Requirement |
Please write out the lines below again, swapping every "Image resolution" for "Screen resolution" and leaving everything else as it is.

Exercise inputs |
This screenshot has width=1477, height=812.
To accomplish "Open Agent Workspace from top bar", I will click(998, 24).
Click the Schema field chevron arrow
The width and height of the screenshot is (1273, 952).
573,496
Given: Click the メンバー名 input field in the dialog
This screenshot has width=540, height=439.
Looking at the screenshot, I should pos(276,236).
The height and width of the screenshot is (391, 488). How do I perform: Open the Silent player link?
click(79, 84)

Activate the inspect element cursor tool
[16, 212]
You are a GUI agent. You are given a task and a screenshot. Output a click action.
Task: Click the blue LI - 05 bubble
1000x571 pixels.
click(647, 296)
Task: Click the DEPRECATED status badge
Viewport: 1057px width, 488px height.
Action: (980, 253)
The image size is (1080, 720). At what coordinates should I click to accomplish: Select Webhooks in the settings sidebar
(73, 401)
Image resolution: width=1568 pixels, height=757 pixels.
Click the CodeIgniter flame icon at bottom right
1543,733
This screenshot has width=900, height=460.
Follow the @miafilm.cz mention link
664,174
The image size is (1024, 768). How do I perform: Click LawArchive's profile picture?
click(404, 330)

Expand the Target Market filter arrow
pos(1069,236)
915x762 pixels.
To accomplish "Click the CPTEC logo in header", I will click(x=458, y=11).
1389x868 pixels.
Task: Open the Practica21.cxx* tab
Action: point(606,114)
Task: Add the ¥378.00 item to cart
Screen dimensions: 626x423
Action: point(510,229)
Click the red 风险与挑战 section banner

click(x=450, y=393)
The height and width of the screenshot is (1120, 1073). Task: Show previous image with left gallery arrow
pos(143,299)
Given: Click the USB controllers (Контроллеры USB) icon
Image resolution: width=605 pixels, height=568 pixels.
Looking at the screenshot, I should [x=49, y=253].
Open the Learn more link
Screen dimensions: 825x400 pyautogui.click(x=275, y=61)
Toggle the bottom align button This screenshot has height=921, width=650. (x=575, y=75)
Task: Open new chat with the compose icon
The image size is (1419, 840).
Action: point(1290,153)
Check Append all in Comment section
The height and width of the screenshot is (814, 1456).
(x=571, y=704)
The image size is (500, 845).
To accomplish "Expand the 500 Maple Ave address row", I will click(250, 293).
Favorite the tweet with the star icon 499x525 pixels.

Written solution |
This screenshot has width=1477, height=812.
To accomplish "Open Agent Workspace from top bar", I will click(998, 24).
Click the Schema field chevron arrow
The width and height of the screenshot is (1273, 952).
573,496
Given: Click the メンバー名 input field in the dialog
This screenshot has width=540, height=439.
Looking at the screenshot, I should pos(276,236).
The height and width of the screenshot is (391, 488). How do I perform: Open the Silent player link?
click(79, 84)

Activate the inspect element cursor tool
[16, 212]
You are a GUI agent. You are given a task and a screenshot. Output a click action.
Task: Click the blue LI - 05 bubble
1000x571 pixels.
click(647, 296)
Task: Click the DEPRECATED status badge
Viewport: 1057px width, 488px height.
Action: (980, 253)
The image size is (1080, 720). At what coordinates should I click to accomplish: Select Webhooks in the settings sidebar
(73, 401)
Screen resolution: width=1568 pixels, height=757 pixels.
Click the CodeIgniter flame icon at bottom right
1543,733
This screenshot has width=900, height=460.
Follow the @miafilm.cz mention link
664,174
The image size is (1024, 768). How do I perform: Click LawArchive's profile picture?
click(404, 330)

Expand the Target Market filter arrow
pos(1069,236)
915x762 pixels.
To accomplish "Click the CPTEC logo in header", I will click(x=458, y=11).
1389x868 pixels.
Task: Open the Practica21.cxx* tab
Action: point(606,114)
Task: Add the ¥378.00 item to cart
Screen dimensions: 626x423
Action: point(510,229)
Click the red 风险与挑战 section banner

click(x=450, y=393)
The height and width of the screenshot is (1120, 1073). Task: Show previous image with left gallery arrow
pos(143,299)
Given: Click the USB controllers (Контроллеры USB) icon
Screen resolution: width=605 pixels, height=568 pixels.
Looking at the screenshot, I should [x=49, y=253].
Open the Learn more link
Screen dimensions: 825x400 pyautogui.click(x=275, y=61)
Toggle the bottom align button This screenshot has height=921, width=650. (x=575, y=75)
Task: Open new chat with the compose icon
The image size is (1419, 840).
Action: point(1290,153)
Check Append all in Comment section
The height and width of the screenshot is (814, 1456).
(x=571, y=704)
The image size is (500, 845).
To accomplish "Expand the 500 Maple Ave address row", I will click(250, 293).
Favorite the tweet with the star icon 499x525 pixels.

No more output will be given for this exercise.